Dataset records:
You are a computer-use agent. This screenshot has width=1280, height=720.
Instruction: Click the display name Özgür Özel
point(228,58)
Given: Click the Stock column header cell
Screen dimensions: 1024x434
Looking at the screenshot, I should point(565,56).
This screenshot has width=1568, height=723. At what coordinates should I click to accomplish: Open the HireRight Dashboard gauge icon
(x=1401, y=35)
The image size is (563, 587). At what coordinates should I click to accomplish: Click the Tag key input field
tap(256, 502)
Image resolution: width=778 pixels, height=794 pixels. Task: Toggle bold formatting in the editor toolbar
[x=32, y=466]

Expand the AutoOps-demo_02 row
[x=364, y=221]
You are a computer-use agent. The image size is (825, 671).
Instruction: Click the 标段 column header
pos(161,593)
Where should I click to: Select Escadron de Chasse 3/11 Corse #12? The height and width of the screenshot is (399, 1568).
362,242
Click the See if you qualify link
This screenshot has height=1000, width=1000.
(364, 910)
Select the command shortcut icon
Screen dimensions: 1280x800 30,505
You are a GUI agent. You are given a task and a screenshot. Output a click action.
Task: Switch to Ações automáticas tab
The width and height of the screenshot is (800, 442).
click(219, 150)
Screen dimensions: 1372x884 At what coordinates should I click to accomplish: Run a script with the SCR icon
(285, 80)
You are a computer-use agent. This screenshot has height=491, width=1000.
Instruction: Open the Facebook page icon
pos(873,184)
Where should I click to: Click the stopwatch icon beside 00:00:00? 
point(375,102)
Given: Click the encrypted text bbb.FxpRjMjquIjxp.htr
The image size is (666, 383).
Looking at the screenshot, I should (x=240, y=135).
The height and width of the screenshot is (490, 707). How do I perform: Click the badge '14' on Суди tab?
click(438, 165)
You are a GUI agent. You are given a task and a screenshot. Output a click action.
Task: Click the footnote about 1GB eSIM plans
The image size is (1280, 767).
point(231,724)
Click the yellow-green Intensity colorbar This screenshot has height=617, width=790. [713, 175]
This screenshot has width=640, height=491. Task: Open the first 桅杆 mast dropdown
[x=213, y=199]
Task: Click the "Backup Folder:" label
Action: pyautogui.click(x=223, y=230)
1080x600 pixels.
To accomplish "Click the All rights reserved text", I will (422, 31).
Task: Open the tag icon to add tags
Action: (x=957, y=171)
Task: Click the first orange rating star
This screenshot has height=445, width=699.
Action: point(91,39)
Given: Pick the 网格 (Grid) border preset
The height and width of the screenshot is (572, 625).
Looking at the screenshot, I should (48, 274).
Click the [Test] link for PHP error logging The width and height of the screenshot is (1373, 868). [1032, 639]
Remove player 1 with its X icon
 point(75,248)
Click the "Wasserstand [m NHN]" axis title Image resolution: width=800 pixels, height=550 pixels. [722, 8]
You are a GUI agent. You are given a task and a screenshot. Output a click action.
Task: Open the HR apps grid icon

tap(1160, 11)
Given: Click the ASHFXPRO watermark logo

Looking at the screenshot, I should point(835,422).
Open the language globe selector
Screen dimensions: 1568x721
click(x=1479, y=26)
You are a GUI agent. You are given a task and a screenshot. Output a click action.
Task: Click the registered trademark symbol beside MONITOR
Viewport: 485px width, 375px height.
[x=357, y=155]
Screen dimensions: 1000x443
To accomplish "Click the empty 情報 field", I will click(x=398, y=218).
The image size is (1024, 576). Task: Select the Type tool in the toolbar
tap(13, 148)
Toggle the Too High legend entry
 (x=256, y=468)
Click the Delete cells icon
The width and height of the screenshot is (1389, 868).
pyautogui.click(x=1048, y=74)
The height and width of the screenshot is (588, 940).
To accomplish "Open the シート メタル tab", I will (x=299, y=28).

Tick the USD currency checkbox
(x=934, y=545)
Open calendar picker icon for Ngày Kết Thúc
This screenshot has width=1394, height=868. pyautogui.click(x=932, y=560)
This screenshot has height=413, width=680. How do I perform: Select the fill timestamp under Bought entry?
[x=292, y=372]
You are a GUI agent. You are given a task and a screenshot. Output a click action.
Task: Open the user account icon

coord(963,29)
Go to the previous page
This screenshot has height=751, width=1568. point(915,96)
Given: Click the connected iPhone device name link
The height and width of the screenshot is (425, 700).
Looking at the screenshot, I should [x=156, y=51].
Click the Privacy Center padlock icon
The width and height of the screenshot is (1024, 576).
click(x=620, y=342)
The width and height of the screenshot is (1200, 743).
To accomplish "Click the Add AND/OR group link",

• **Task instructions**
Give back all of the entries exactly as written.

• **Response below**
You are a computer-use agent. This screenshot has width=1280, height=720.
Instruction: Click the display name Özgür Özel
point(228,58)
Given: Click the Stock column header cell
Screen dimensions: 1024x434
Looking at the screenshot, I should point(565,56).
This screenshot has width=1568, height=723. At what coordinates should I click to accomplish: Open the HireRight Dashboard gauge icon
(x=1401, y=35)
The image size is (563, 587). At what coordinates should I click to accomplish: Click the Tag key input field
tap(256, 502)
Image resolution: width=778 pixels, height=794 pixels. Task: Toggle bold formatting in the editor toolbar
[x=32, y=466]

Expand the AutoOps-demo_02 row
[x=364, y=221]
You are a computer-use agent. The image size is (825, 671).
Instruction: Click the 标段 column header
pos(161,593)
Where should I click to: Select Escadron de Chasse 3/11 Corse #12? The height and width of the screenshot is (399, 1568).
362,242
Click the See if you qualify link
This screenshot has height=1000, width=1000.
(364, 910)
Select the command shortcut icon
Screen dimensions: 1280x800 30,505
You are a GUI agent. You are given a task and a screenshot. Output a click action.
Task: Switch to Ações automáticas tab
The width and height of the screenshot is (800, 442).
click(219, 150)
Screen dimensions: 1372x884 At what coordinates should I click to accomplish: Run a script with the SCR icon
(285, 80)
You are a computer-use agent. This screenshot has height=491, width=1000.
Instruction: Open the Facebook page icon
pos(873,184)
Where should I click to: Click the stopwatch icon beside 00:00:00? 
point(375,102)
Given: Click the encrypted text bbb.FxpRjMjquIjxp.htr
The image size is (666, 383).
Looking at the screenshot, I should (x=240, y=135).
The height and width of the screenshot is (490, 707). How do I perform: Click the badge '14' on Суди tab?
click(438, 165)
You are a GUI agent. You are given a task and a screenshot. Output a click action.
Task: Click the footnote about 1GB eSIM plans
The image size is (1280, 767).
point(231,724)
Click the yellow-green Intensity colorbar This screenshot has height=617, width=790. [713, 175]
This screenshot has width=640, height=491. Task: Open the first 桅杆 mast dropdown
[x=213, y=199]
Task: Click the "Backup Folder:" label
Action: pyautogui.click(x=223, y=230)
1080x600 pixels.
To accomplish "Click the All rights reserved text", I will (422, 31).
Task: Open the tag icon to add tags
Action: (x=957, y=171)
Task: Click the first orange rating star
This screenshot has height=445, width=699.
Action: point(91,39)
Given: Pick the 网格 (Grid) border preset
The height and width of the screenshot is (572, 625).
Looking at the screenshot, I should (48, 274).
Click the [Test] link for PHP error logging The width and height of the screenshot is (1373, 868). [1032, 639]
Remove player 1 with its X icon
 point(75,248)
Click the "Wasserstand [m NHN]" axis title Image resolution: width=800 pixels, height=550 pixels. [722, 8]
You are a GUI agent. You are given a task and a screenshot. Output a click action.
Task: Open the HR apps grid icon

tap(1160, 11)
Given: Click the ASHFXPRO watermark logo

Looking at the screenshot, I should point(835,422).
Open the language globe selector
Screen dimensions: 1568x721
click(x=1479, y=26)
You are a GUI agent. You are given a task and a screenshot. Output a click action.
Task: Click the registered trademark symbol beside MONITOR
Viewport: 485px width, 375px height.
[x=357, y=155]
Screen dimensions: 1000x443
To accomplish "Click the empty 情報 field", I will click(x=398, y=218).
The image size is (1024, 576). Task: Select the Type tool in the toolbar
tap(13, 148)
Toggle the Too High legend entry
 (x=256, y=468)
Click the Delete cells icon
The width and height of the screenshot is (1389, 868).
pyautogui.click(x=1048, y=74)
The height and width of the screenshot is (588, 940).
To accomplish "Open the シート メタル tab", I will (x=299, y=28).

Tick the USD currency checkbox
(x=934, y=545)
Open calendar picker icon for Ngày Kết Thúc
This screenshot has width=1394, height=868. pyautogui.click(x=932, y=560)
This screenshot has height=413, width=680. How do I perform: Select the fill timestamp under Bought entry?
[x=292, y=372]
You are a GUI agent. You are given a task and a screenshot. Output a click action.
Task: Open the user account icon

coord(963,29)
Go to the previous page
This screenshot has height=751, width=1568. point(915,96)
Given: Click the connected iPhone device name link
The height and width of the screenshot is (425, 700).
Looking at the screenshot, I should [x=156, y=51].
Click the Privacy Center padlock icon
The width and height of the screenshot is (1024, 576).
click(x=620, y=342)
The width and height of the screenshot is (1200, 743).
To accomplish "Click the Add AND/OR group link",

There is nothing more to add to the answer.